In die Fahrleitung sind 4 Einlaufweichen, 11 Einspeisungen, 7 Kreuzungen, x? Querkupplungen, 19 Trenner (stromlose Stellen) und 5 Weichen und ? Nachspanneinrichtungen eingebaut.
Einlaufweichen
Einlaufweichen sind rein mechanische Weichen.

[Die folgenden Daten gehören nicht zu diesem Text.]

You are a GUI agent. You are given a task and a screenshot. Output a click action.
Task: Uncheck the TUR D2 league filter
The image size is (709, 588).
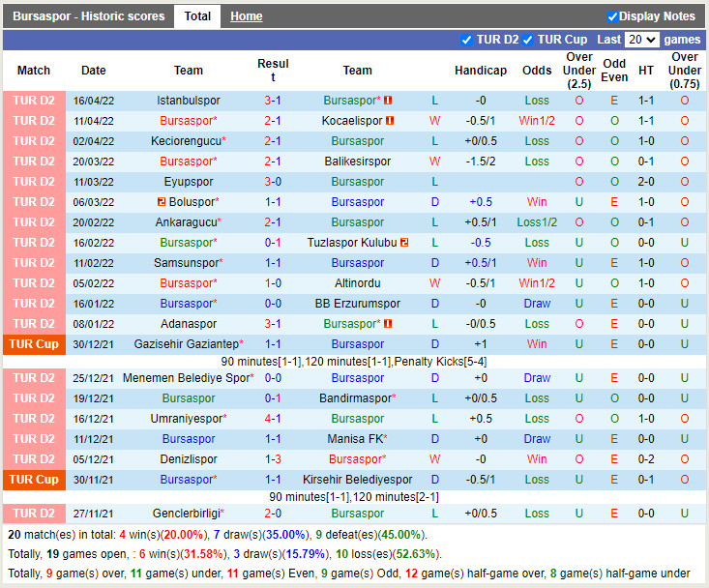coord(467,40)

Einlaufweichen werden durch die Stromabnehmerköpfe mechanisch geschaltet.
Einspeisungen
Einspeisungen sind Stellen im Fahrdraht, an denen der im Gleichrichterunterwerk erzeugte 660 V-Gleichstrom über Erdkabel in die Fahrleitung eingespeist wird.
Kreuzungen
Kreuzungen sind Kreuzungen der Fahrdrähte.
Querkupplungen
Querkupplungen sind elektrische Verbindungen des jeweiligen Minus- bzw. Plusfahrdrahtes der
Fahrleitung der Hin- und der Gegenrichtung. Eine Querkupplung dient dem Ausgleich der
unterschiedlichen elektrischen Belastungen der Fahrleitung zwischen Hin- und Gegenrichtung.
Trenner
Trenner sind stromlose Stellen in der Fahrleitung, die dem Trennen der verschiedenen Einspeisungsabschnitte dienen.
Weichen
Die elektronischen Weichen sind vom Typ U-88 der Firma Kummler+Matter Zürich / Schweiz. Der mechanische Aufbau besteht aus zwei Modulen, dem befahrenen Teil (Weichenboden) und dem Antriebsteil (Antriebsboden).
Nachspanneinrichtungen
Nachspanneinrichtungen dienen zur beweglichen Fahrdrahtabspannung in Oberleitungsanlagen. Nachspanneinrichtungen halten konstant eine vorgegebene Zugkraft im Fahrdraht – unabhängig von temperaturbedingten Änderungen der Draht- und Seillängen. Sie sind sind mechanischer Bauart.